-- Problem details --
Set down the entries once more, exactly as they are written.

-- Provided material --
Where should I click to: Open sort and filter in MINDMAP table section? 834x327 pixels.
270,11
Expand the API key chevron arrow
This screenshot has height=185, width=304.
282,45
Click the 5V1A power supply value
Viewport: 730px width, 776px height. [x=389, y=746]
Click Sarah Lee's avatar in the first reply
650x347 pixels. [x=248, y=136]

-- Solution to the problem --
Where should I click to: Open sort and filter in MINDMAP table section? 834x327 pixels.
270,11
Expand the API key chevron arrow
This screenshot has height=185, width=304.
282,45
Click the 5V1A power supply value
Viewport: 730px width, 776px height. [x=389, y=746]
Click Sarah Lee's avatar in the first reply
650x347 pixels. [x=248, y=136]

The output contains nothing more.